WHAT YOU HAVE TO DO
Could you copy out, word for word, the lines starting with the one that contains "Open the PM period dropdown" and going on through the one that contains "click(313, 249)"? Leave the pictures out.

GIVEN DATA

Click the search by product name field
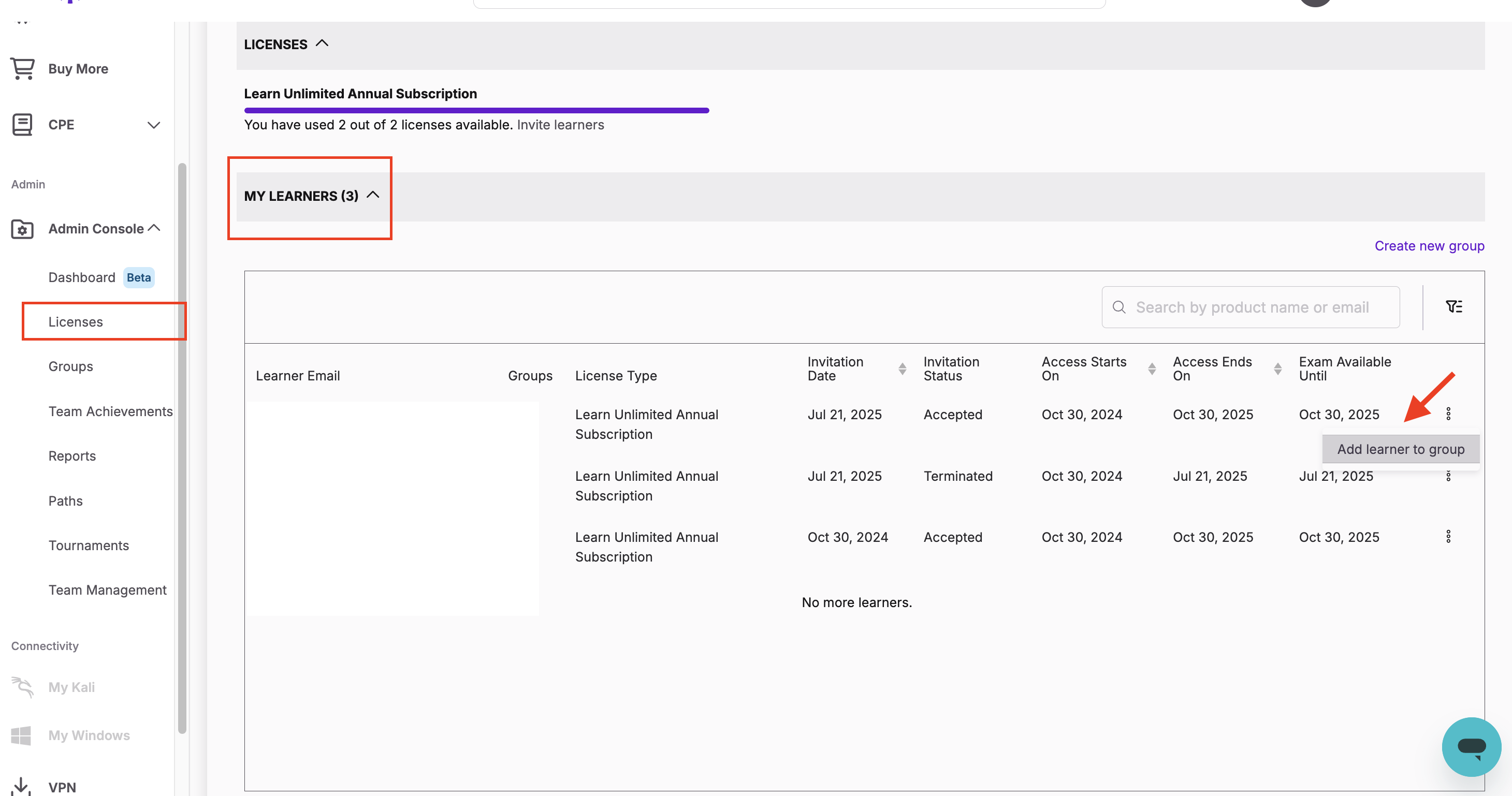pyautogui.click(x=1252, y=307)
---
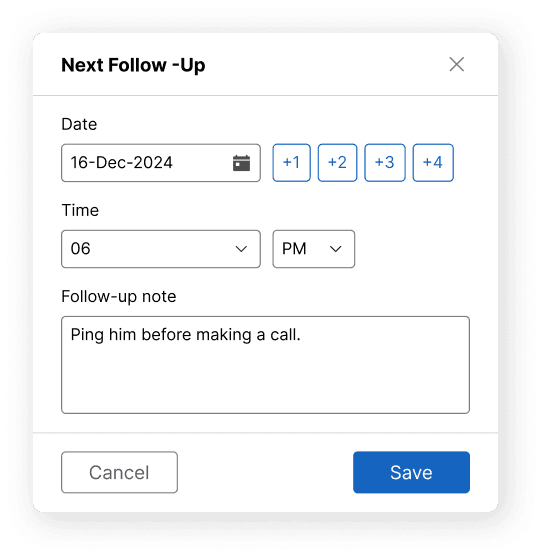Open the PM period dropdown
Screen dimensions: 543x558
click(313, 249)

RESULT
Open the PM period dropdown
Screen dimensions: 543x558
click(313, 249)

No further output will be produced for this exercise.